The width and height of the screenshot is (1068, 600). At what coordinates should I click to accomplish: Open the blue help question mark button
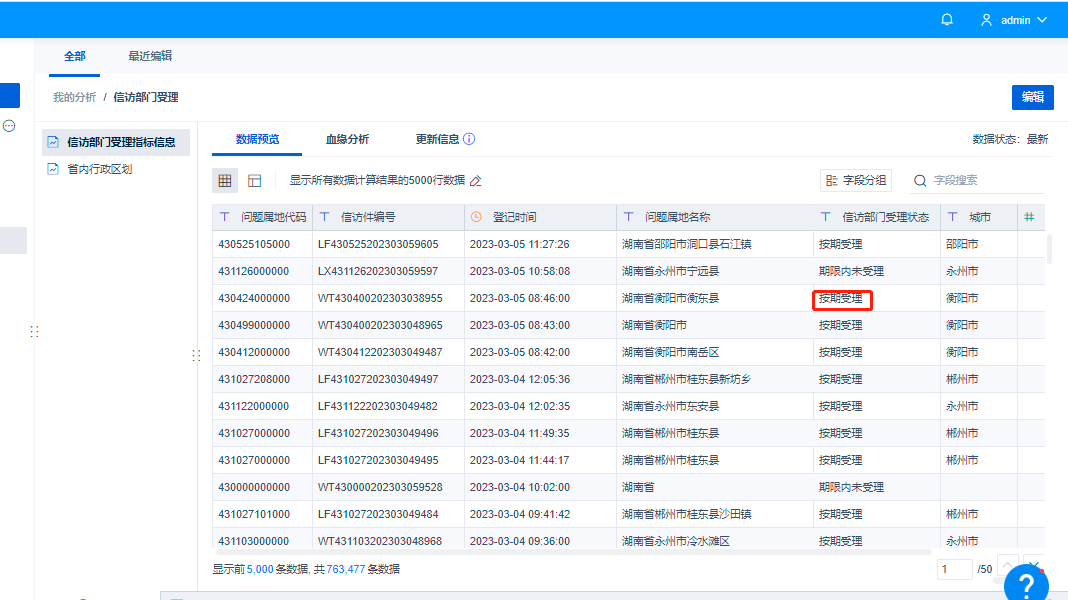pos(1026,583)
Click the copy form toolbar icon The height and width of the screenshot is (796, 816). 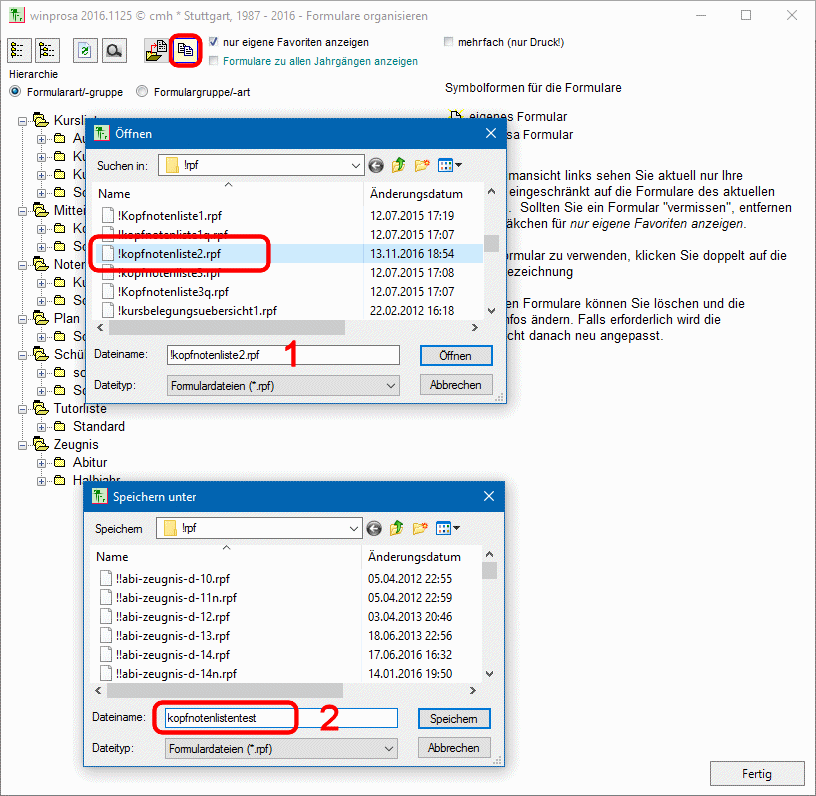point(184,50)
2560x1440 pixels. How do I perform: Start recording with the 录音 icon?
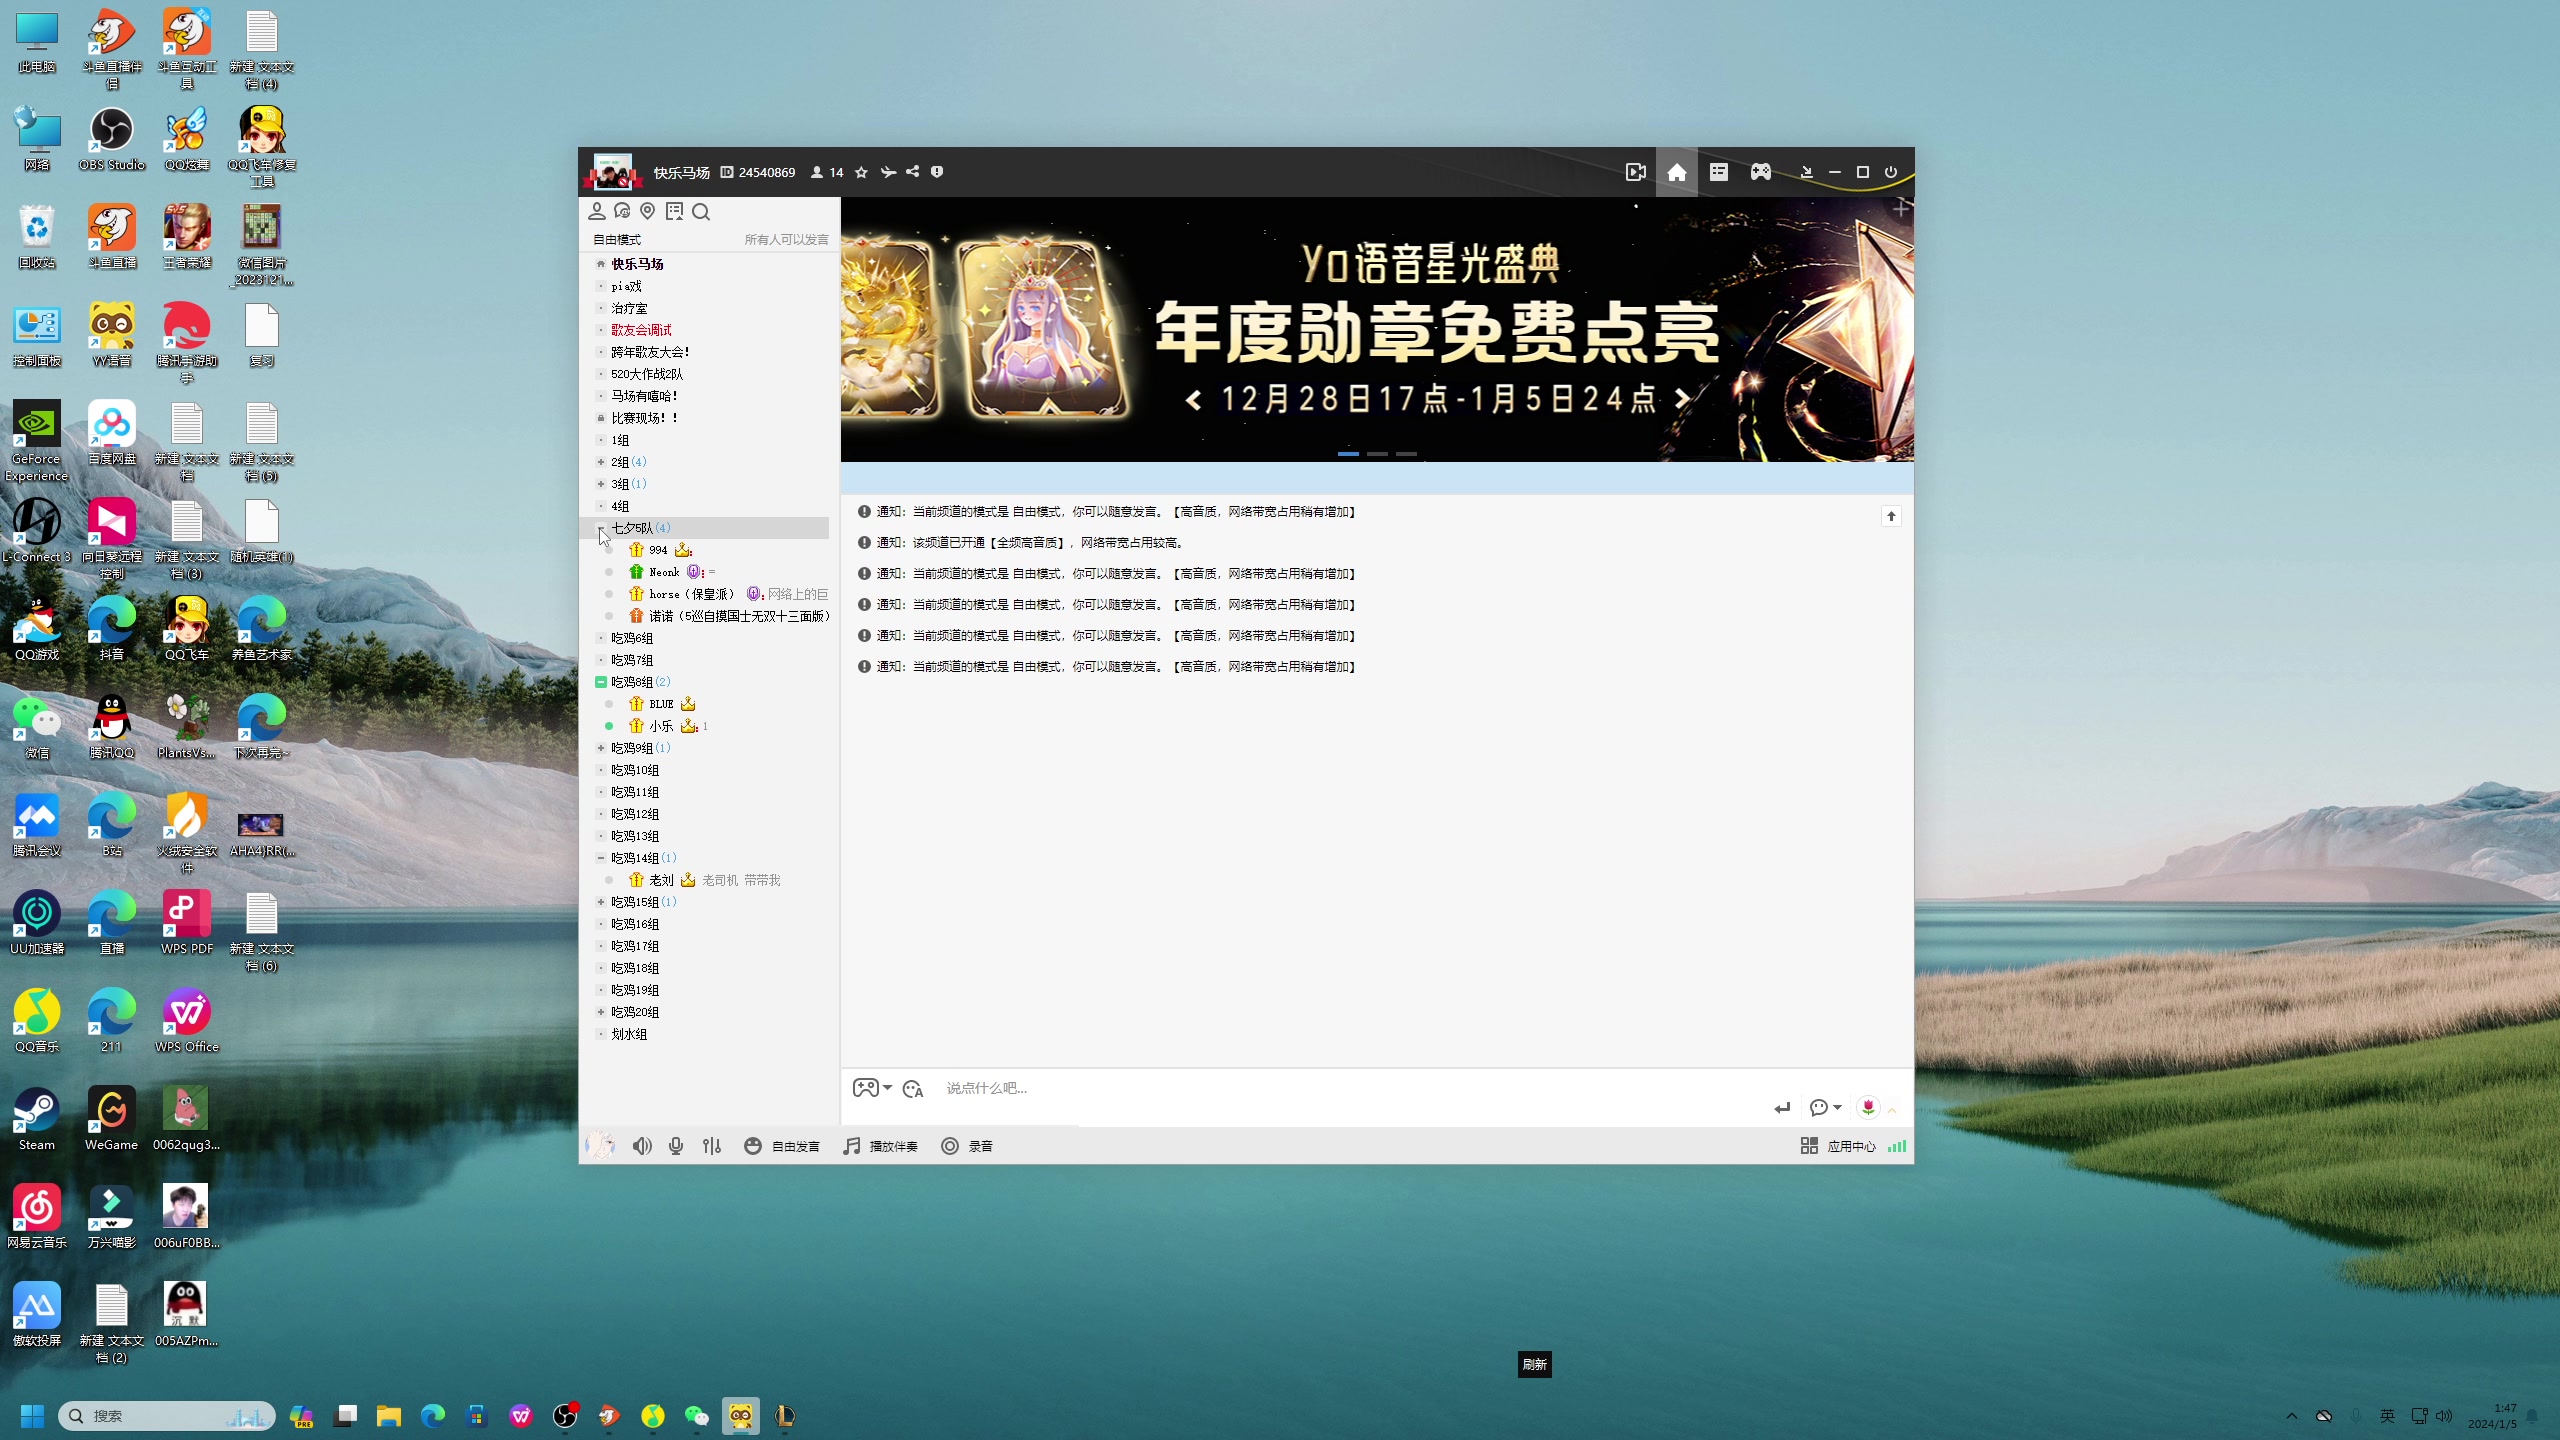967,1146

============

Render the part of the items above that opens with the line containing "2560x1440 pixels. How" and runs through the end of the items as a numbered list, leaving out blank lines and pictures.

:: FULL SOLUTION ::
1. 2560x1440 pixels. How do I perform: Start recording with the 录音 icon?
2. 967,1146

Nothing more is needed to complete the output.